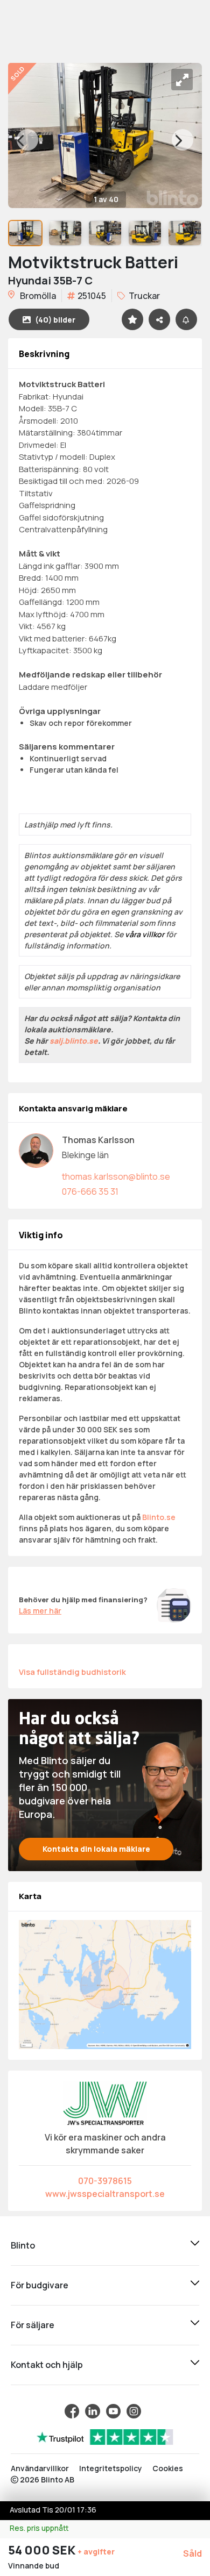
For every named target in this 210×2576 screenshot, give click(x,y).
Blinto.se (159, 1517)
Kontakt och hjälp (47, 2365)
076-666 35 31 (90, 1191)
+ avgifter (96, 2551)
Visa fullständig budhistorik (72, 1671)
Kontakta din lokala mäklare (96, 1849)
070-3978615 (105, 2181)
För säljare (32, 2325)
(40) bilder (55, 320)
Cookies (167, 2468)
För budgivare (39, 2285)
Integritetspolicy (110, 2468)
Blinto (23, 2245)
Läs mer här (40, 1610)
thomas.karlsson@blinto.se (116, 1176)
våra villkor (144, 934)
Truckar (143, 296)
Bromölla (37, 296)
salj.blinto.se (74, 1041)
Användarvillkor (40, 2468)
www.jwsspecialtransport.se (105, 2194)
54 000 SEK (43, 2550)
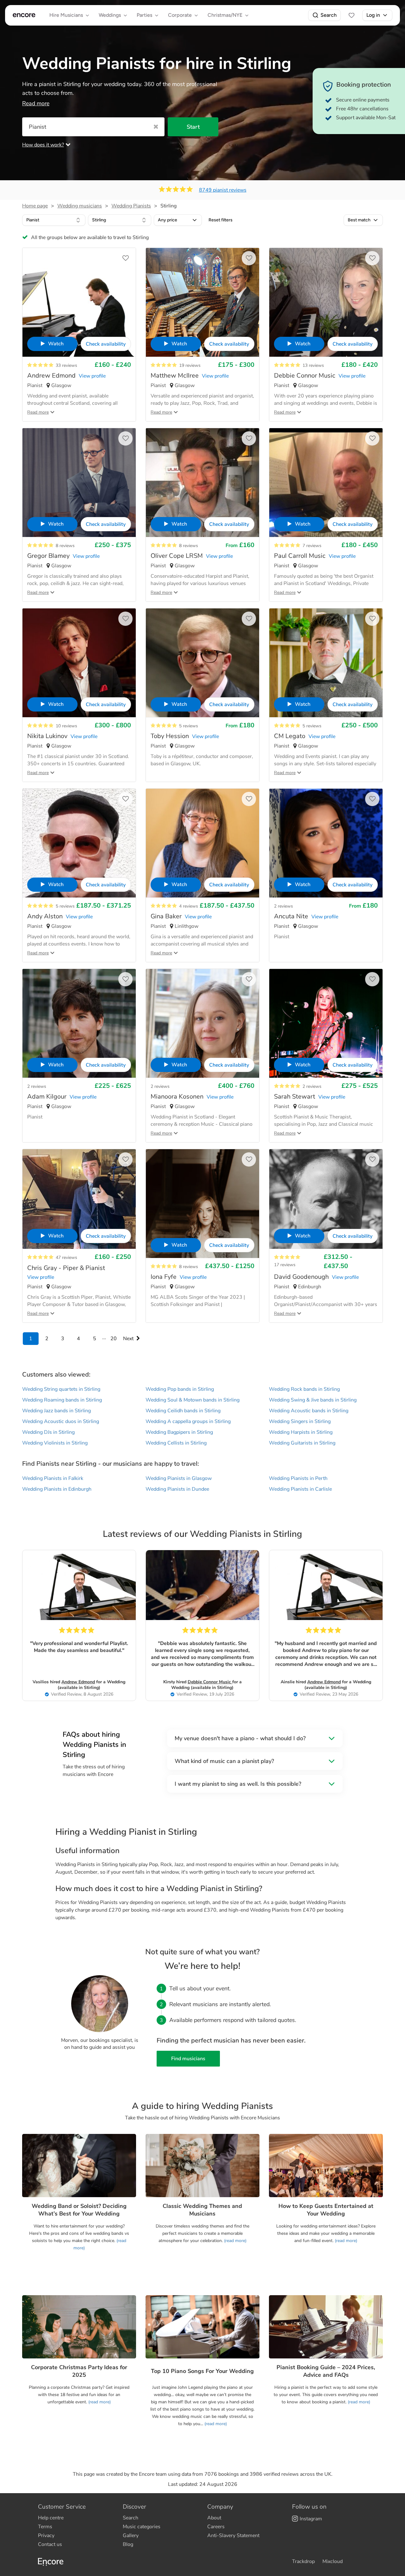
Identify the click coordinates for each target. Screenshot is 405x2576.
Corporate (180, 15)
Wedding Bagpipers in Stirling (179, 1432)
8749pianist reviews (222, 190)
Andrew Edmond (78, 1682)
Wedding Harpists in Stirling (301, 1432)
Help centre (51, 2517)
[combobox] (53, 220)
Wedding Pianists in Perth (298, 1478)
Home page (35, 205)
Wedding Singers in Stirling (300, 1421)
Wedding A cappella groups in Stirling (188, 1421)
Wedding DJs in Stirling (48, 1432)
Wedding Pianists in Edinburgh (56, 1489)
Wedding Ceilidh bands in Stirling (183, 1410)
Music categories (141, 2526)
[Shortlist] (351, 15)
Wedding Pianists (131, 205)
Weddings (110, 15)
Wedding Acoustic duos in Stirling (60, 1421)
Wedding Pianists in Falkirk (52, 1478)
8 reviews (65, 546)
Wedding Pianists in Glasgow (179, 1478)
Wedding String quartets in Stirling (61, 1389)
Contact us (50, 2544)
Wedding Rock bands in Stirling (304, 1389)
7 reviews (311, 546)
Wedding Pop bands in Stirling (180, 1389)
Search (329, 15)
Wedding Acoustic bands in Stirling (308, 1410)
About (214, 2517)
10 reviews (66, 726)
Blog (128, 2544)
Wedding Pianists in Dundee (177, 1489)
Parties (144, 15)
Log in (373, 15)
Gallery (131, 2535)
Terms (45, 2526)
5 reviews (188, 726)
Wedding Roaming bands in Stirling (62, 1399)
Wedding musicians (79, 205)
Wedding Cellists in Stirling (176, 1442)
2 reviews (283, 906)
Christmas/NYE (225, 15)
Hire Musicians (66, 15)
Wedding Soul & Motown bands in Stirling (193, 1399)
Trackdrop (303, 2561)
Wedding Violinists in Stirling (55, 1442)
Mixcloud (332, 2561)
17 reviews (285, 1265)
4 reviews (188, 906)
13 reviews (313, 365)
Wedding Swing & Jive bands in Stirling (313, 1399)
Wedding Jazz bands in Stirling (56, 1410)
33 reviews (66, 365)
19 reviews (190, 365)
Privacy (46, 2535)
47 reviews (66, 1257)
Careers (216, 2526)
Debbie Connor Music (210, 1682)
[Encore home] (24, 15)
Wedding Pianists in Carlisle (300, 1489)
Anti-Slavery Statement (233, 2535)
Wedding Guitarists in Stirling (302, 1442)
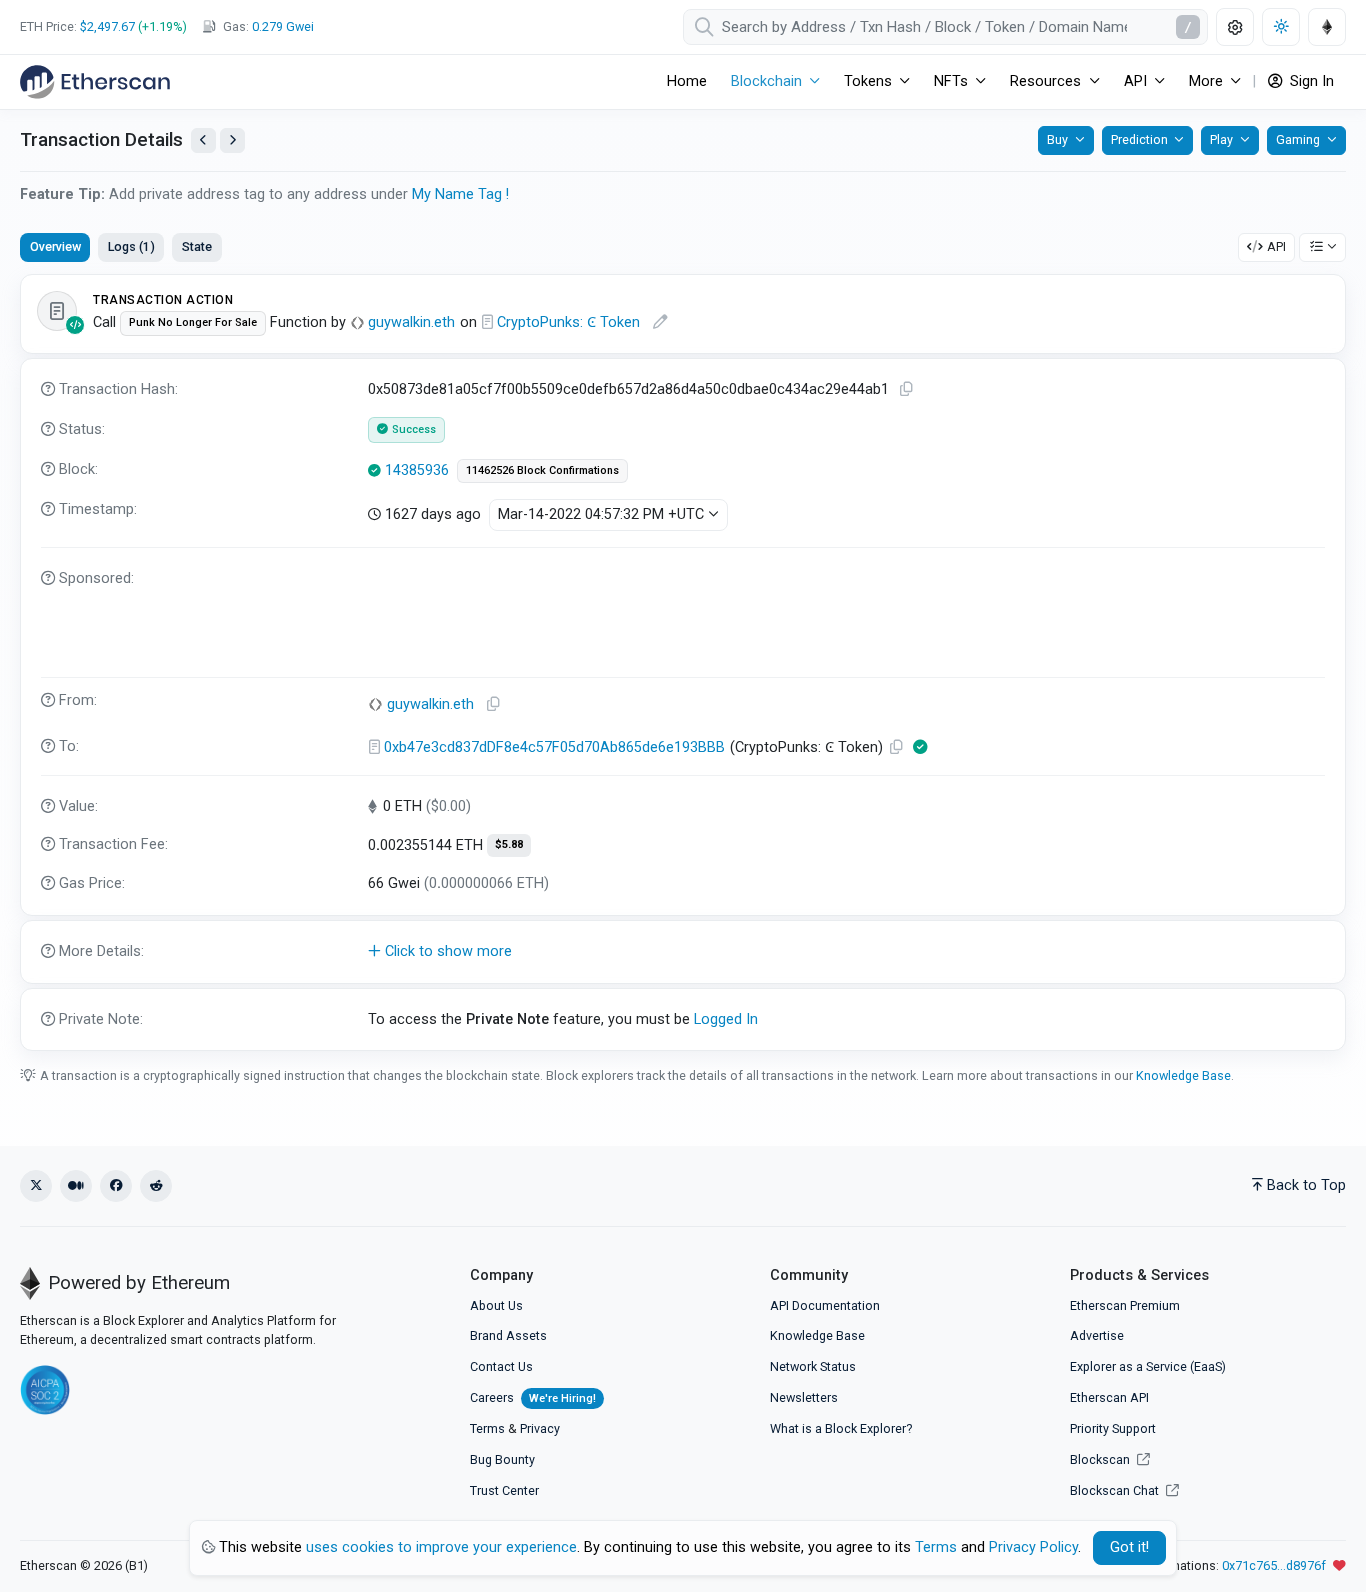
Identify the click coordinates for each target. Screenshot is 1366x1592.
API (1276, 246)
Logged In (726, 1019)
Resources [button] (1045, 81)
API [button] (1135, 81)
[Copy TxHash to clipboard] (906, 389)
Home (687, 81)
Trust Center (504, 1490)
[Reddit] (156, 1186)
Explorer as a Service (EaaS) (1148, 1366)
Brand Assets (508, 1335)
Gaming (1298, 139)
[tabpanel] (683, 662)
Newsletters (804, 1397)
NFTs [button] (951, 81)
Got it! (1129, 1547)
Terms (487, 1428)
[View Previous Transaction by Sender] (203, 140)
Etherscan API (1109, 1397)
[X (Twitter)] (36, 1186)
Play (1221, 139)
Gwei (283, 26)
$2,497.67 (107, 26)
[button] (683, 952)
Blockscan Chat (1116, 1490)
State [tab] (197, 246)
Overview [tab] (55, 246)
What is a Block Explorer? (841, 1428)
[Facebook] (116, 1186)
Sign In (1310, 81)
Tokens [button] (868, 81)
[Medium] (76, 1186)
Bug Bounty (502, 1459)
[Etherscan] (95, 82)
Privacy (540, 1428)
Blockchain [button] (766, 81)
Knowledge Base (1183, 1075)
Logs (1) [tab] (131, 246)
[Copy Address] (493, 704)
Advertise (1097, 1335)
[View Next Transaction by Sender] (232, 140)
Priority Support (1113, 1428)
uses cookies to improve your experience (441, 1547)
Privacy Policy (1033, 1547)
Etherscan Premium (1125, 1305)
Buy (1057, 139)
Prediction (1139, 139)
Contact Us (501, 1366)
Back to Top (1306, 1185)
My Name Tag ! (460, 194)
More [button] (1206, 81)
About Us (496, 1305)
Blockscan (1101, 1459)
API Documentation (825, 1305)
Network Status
________________________
## Aim of the task
In the data above, take the line with "Parties (144, 15)", the line with "[View Next Transaction by Sender] (232, 140)", and every line between, and set them down exactly without pictures.

## Exercise solution
Parties (144, 15)
Log in (373, 15)
Gallery (131, 2535)
Terms (45, 2526)
5 reviews (188, 726)
Wedding Roaming bands in Stirling (62, 1399)
Wedding musicians (79, 205)
Wedding Cellists in Stirling (176, 1442)
2 reviews (283, 906)
Christmas/NYE (225, 15)
Hire Musicians (66, 15)
Wedding Soul & Motown bands in Stirling (193, 1399)
Trackdrop (303, 2561)
Wedding Violinists in Stirling (55, 1442)
Mixcloud (332, 2561)
17 reviews (285, 1265)
4 reviews (188, 906)
13 reviews (313, 365)
Wedding Swing & Jive bands in Stirling (313, 1399)
Wedding Jazz bands in Stirling (56, 1410)
33 reviews (66, 365)
19 reviews (190, 365)
Privacy (46, 2535)
47 reviews (66, 1257)
Careers (216, 2526)
Debbie Connor Music (210, 1682)
[Encore home] (24, 15)
Wedding Pianists in Carlisle (300, 1489)
Anti-Slavery Statement (233, 2535)
Wedding Guitarists in Stirling (302, 1442)
Identify the click coordinates for each target. Screenshot is 1366x1592.
API (1276, 246)
Logged In (726, 1019)
Resources [button] (1045, 81)
API [button] (1135, 81)
[Copy TxHash to clipboard] (906, 389)
Home (687, 81)
Trust Center (504, 1490)
[Reddit] (156, 1186)
Explorer as a Service (EaaS) (1148, 1366)
Brand Assets (508, 1335)
Gaming (1298, 139)
[tabpanel] (683, 662)
Newsletters (804, 1397)
NFTs [button] (951, 81)
Got it! (1129, 1547)
Terms (487, 1428)
[View Previous Transaction by Sender] (203, 140)
Etherscan API (1109, 1397)
[X (Twitter)] (36, 1186)
Play (1221, 139)
Gwei (283, 26)
$2,497.67 (107, 26)
[button] (683, 952)
Blockscan Chat (1116, 1490)
State [tab] (197, 246)
Overview [tab] (55, 246)
What is a Block Explorer? (841, 1428)
[Facebook] (116, 1186)
Sign In (1310, 81)
Tokens [button] (868, 81)
[Medium] (76, 1186)
Bug Bounty (502, 1459)
[Etherscan] (95, 82)
Privacy (540, 1428)
Blockchain [button] (766, 81)
Knowledge Base (1183, 1075)
Logs (1) [tab] (131, 246)
[Copy Address] (493, 704)
Advertise (1097, 1335)
[View Next Transaction by Sender] (232, 140)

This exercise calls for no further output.